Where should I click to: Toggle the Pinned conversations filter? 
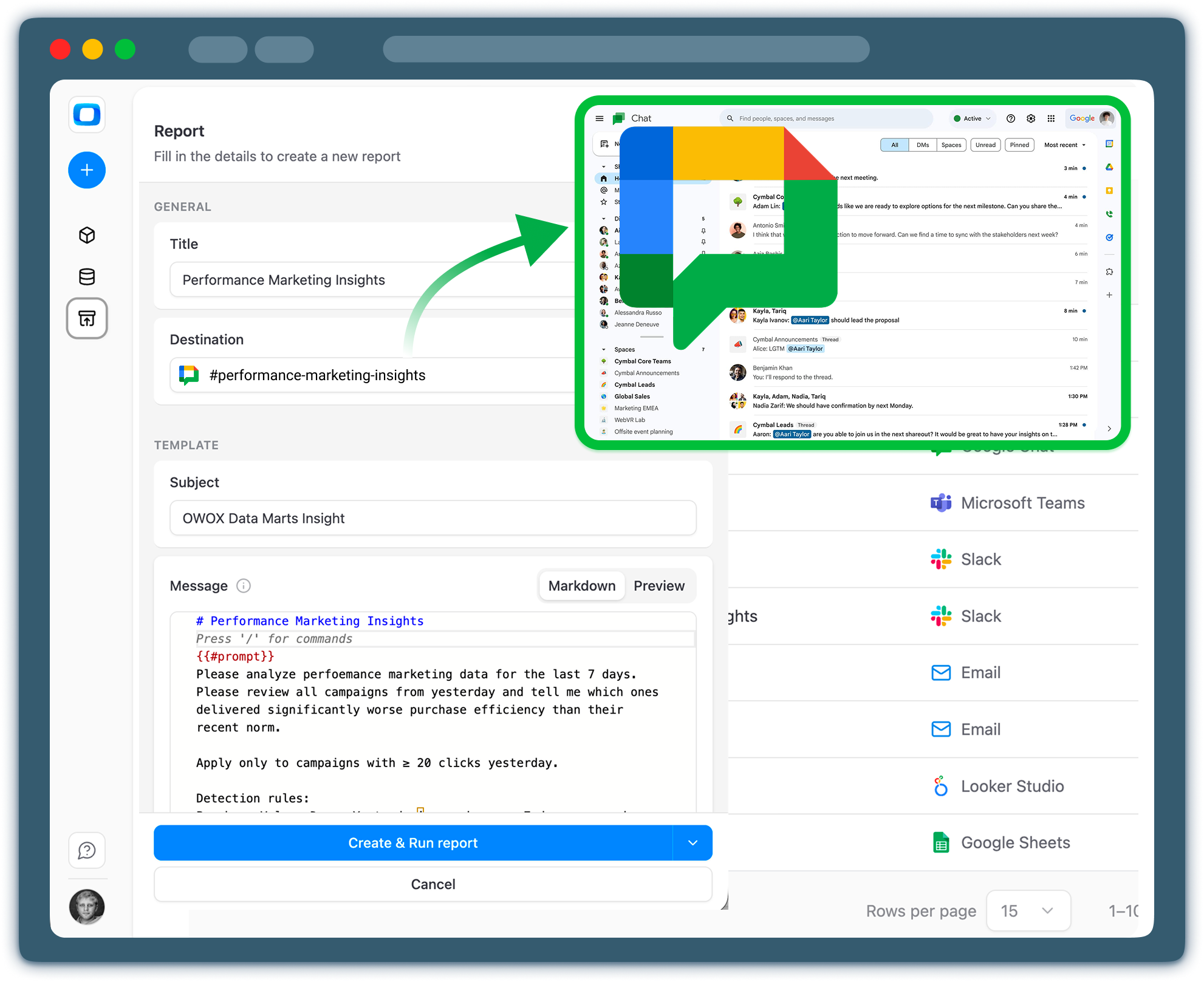[1020, 145]
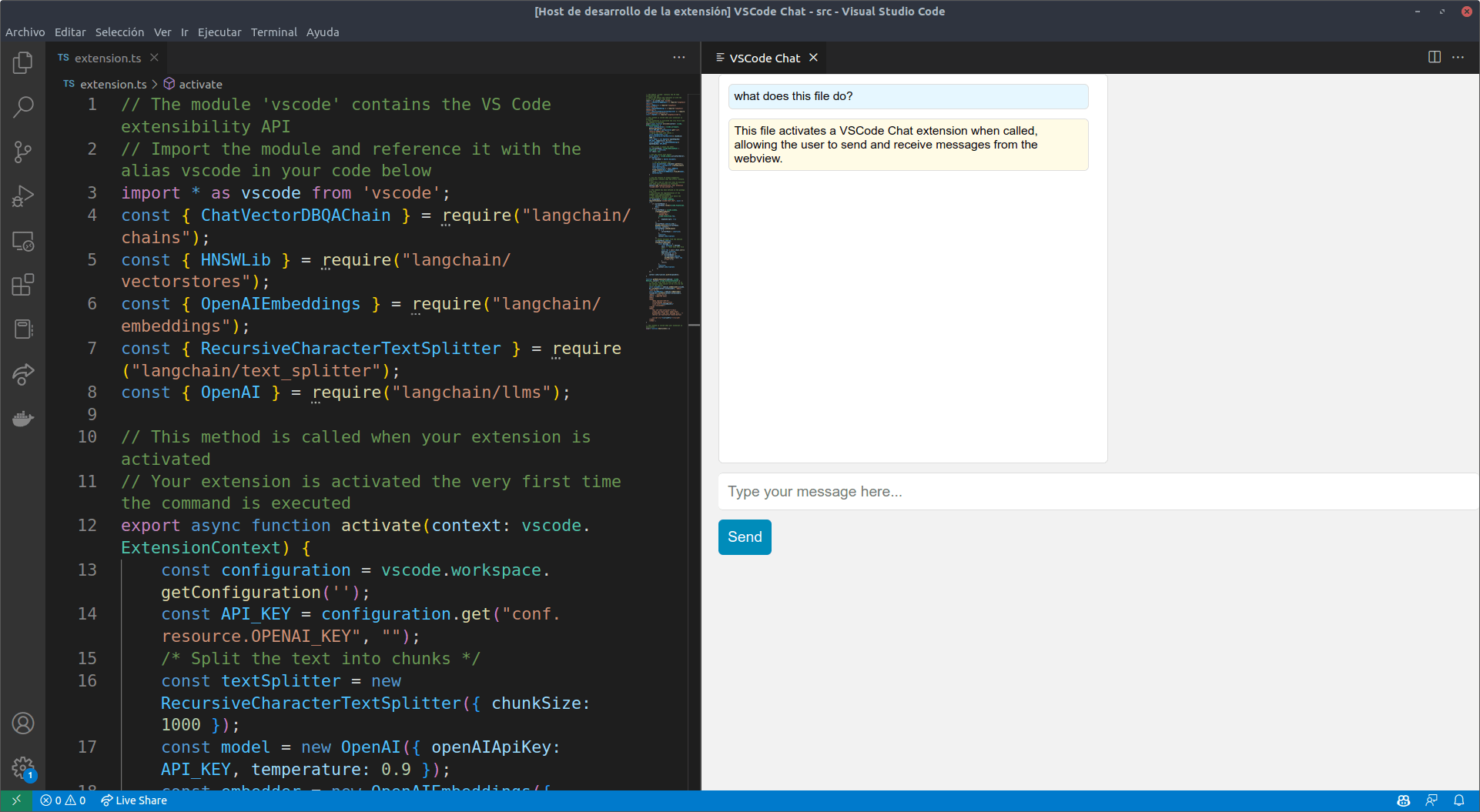This screenshot has width=1480, height=812.
Task: Expand the activate breadcrumb
Action: click(200, 84)
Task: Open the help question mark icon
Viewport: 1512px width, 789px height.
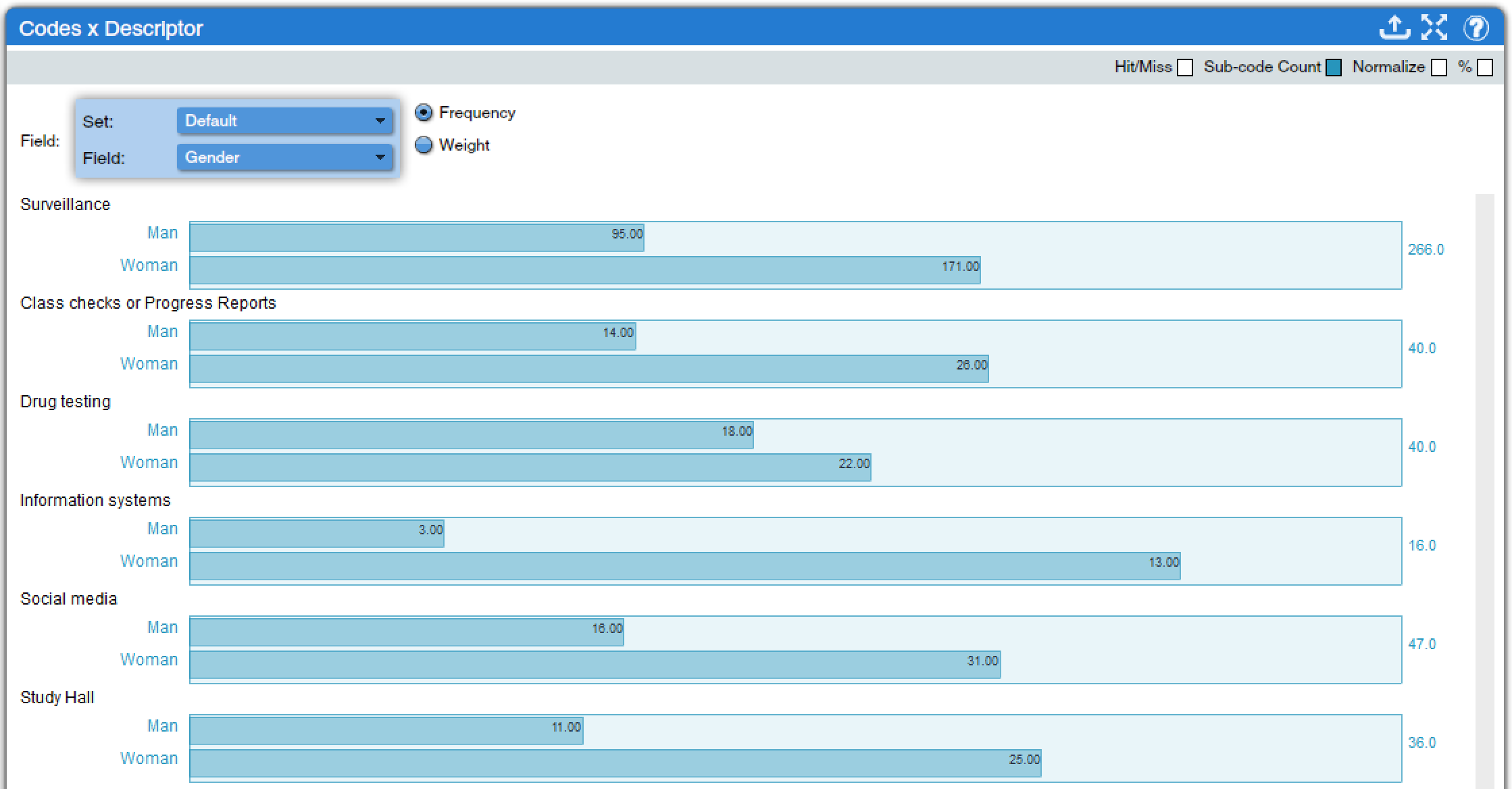Action: tap(1476, 28)
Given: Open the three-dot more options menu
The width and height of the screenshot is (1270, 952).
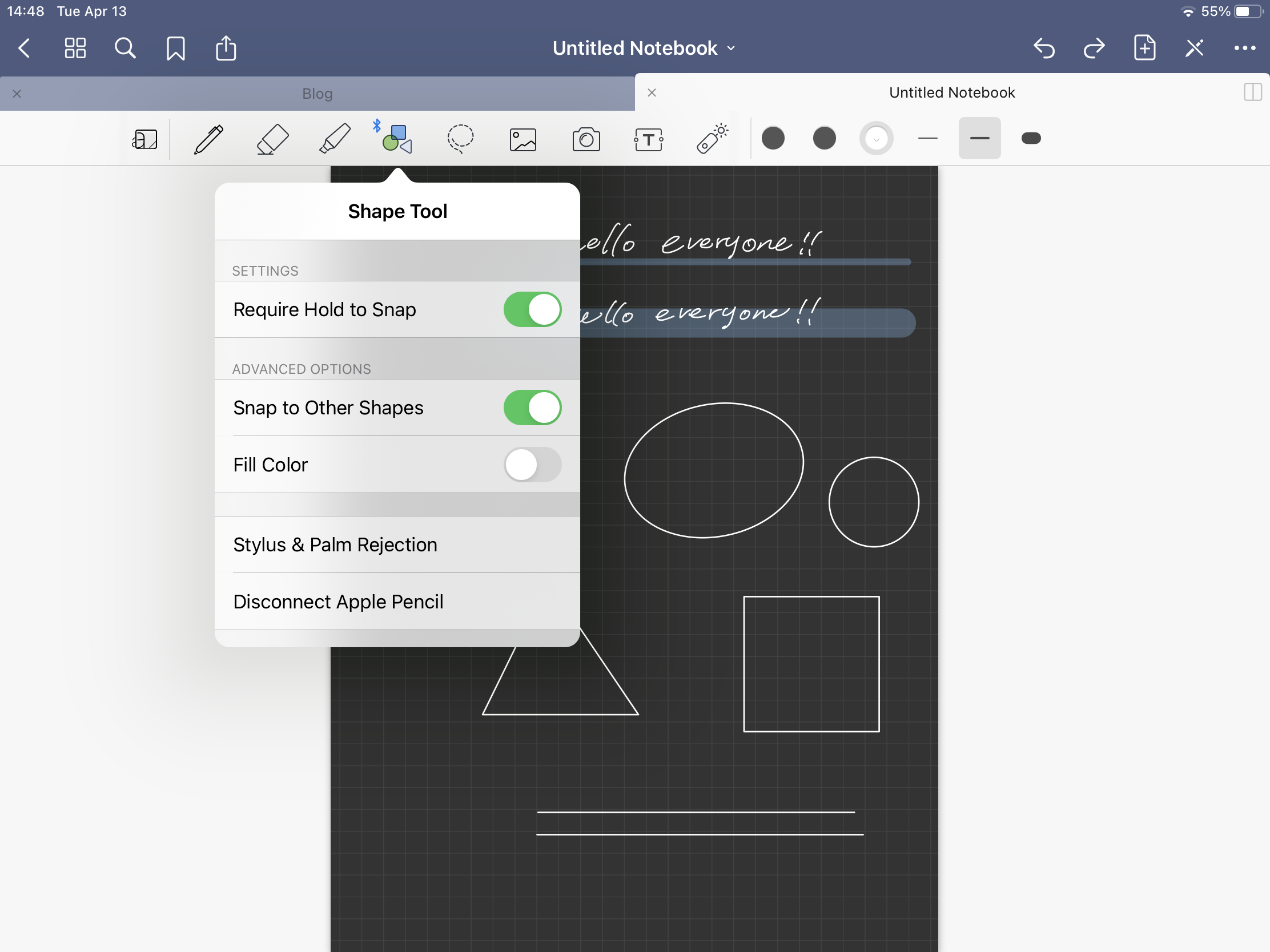Looking at the screenshot, I should click(x=1244, y=48).
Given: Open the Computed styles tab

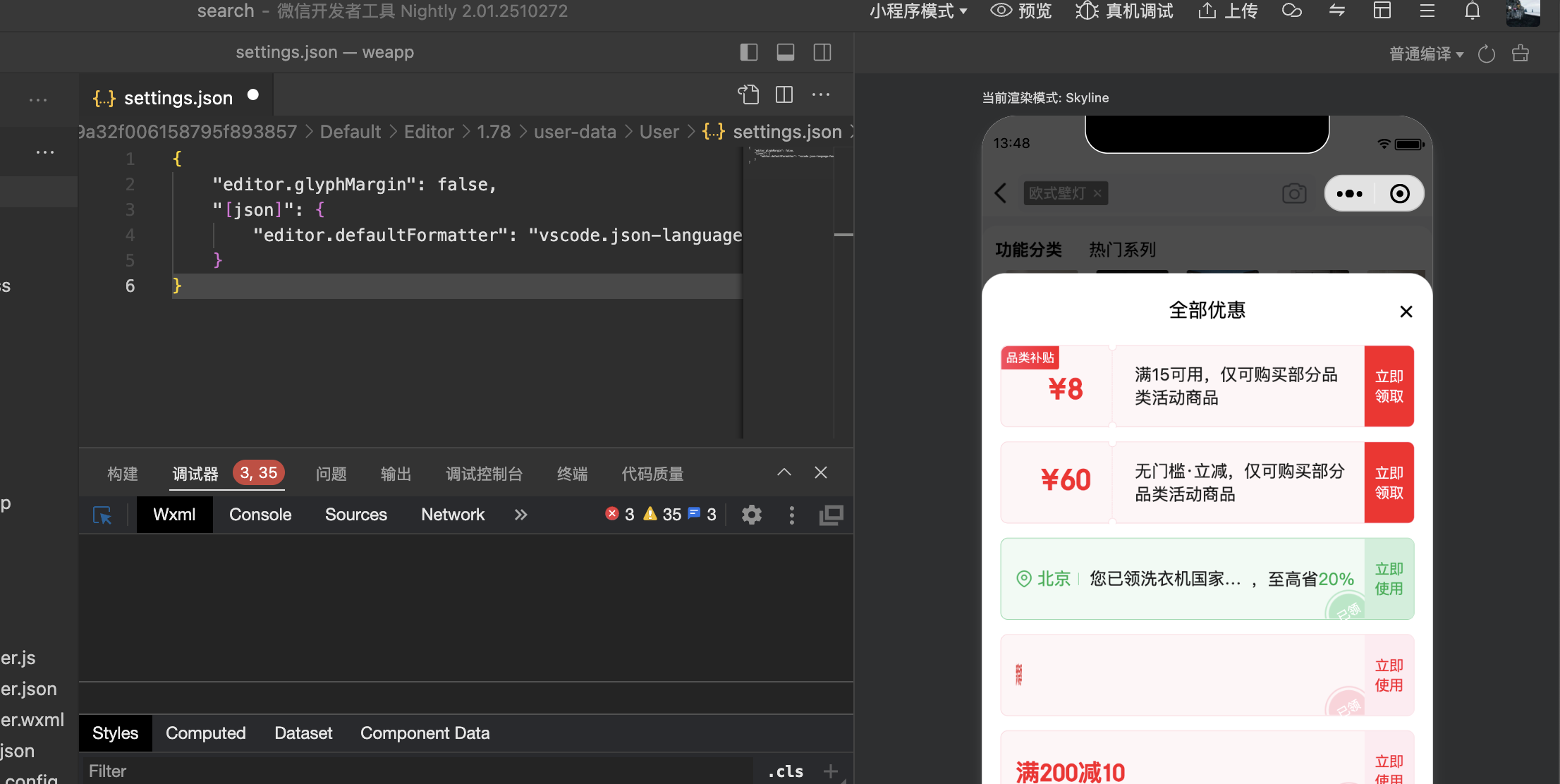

Work instructions ▸
The pictures in the entries should be left out; output everything else exactly.

Solution for this exercise ▸
Where should I click to: Toggle the Pinned conversations filter? 
[1020, 145]
This screenshot has width=1480, height=812.
Task: Expand the activate breadcrumb
Action: click(200, 84)
Task: Open the help question mark icon
Viewport: 1512px width, 789px height.
Action: tap(1476, 28)
Given: Open the three-dot more options menu
The width and height of the screenshot is (1270, 952).
Looking at the screenshot, I should click(x=1244, y=48).
Given: Open the Computed styles tab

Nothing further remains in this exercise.